Former State Secretary of the Ministry of Labour, Social Affairs and Family of the Slovak Republic
- In office 1 July 2020 – 31 March 2022
- Prime Minister: Igor Matovič Eduard Heger
- Preceded by: Jozef Mihál
- Succeeded by: Juraj Káčer

Chairman of the Christian Democratic Youth of Slovakia
- In office 2000–2002
- Preceded by: Jana Tutková
- Succeeded by: Mária Majdová

Personal details
- Born: 16 July 1978 (age 48) Michalovce, Czechoslovakia
- Party: KDH
- Education: Pan-European University

= Boris Ažaltovič =

Boris Ažaltovič (born 16 July 1978) is a Slovak politician, lawyer and manager who served as the State Secretary of the Ministry of Labour, Social Affairs and Family of the Slovak Republic until March 2022.

== Biography ==
Ažaltovič was born on 16 July 1978 in Michalovce. He studied at Pavol Horov Gymnasium in Michalovce, then pursued law studies at the Bratislava School of Law in Bratislava. From 1999 to 2002, he held various positions at the Ministry of Justice of the Slovak Republic under Ján Čarnogurský, including assistant to the head of the civil service office Daniel Lipšic. Subsequently, from 2002 to 2006, he was the spokesperson for the minister of the interior Vladimír Palko. In 2006, he called for the resignation of Pavol Hrušovský as chairman of the Christian Democratic Movement, of which he was a member. From 2006 to 2020, he worked as a manager and executive in various companies. Since 2020, he worked at the Ministry of Labour, initially as the general secretary of the civil service office, and from July 2020 as State Secretary. He left the ministry at his own request on 31 March 2022, citing the repeated postponement of the pension reform by the ruling coalition as the main reason.
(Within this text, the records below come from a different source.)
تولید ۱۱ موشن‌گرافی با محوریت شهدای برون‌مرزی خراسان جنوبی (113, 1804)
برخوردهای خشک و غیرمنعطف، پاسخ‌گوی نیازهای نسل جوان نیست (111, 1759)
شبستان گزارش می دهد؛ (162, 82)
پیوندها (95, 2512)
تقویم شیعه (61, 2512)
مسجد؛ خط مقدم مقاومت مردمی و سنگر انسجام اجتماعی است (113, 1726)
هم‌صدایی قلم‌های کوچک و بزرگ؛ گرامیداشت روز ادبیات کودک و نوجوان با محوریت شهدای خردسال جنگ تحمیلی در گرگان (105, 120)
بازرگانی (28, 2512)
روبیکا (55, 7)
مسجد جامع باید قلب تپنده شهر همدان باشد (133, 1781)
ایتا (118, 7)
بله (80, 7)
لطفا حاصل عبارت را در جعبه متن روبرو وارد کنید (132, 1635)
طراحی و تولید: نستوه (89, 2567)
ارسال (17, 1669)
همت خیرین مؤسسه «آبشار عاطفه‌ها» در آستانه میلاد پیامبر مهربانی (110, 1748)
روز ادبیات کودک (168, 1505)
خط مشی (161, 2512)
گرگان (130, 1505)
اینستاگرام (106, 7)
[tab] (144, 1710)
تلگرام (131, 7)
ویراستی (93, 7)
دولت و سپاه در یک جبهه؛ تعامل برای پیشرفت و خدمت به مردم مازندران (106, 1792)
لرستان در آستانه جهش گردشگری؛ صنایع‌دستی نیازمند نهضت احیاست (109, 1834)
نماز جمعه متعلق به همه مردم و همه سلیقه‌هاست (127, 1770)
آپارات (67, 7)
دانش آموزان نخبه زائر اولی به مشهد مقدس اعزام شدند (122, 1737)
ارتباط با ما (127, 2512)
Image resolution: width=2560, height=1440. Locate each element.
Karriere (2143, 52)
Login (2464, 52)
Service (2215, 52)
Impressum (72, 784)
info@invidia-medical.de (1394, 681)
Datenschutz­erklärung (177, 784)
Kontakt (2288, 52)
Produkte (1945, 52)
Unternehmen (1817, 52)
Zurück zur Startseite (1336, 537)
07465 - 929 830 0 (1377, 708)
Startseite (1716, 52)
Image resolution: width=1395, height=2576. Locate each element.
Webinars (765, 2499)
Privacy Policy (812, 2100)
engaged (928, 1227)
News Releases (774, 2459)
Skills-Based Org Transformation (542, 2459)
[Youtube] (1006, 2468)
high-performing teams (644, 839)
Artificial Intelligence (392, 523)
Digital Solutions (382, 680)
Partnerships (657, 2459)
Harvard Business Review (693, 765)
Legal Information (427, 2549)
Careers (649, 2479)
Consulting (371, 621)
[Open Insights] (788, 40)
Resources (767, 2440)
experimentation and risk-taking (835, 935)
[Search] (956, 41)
Ažaltovič was also chairman of the Christian Democratic Youth of Slovakia from 2000 to 2002. Since 2018, he has been a local councilor in the Old Town district of Bratislava, elected for a coalition of SaS, OĽANO, KDH, We Are Family, NOVA, OKS, and ZZ-DÚ. Since 2010, Ažaltovič has been organizing the classical music concerts Gesamtkunstwerk in Bratislava.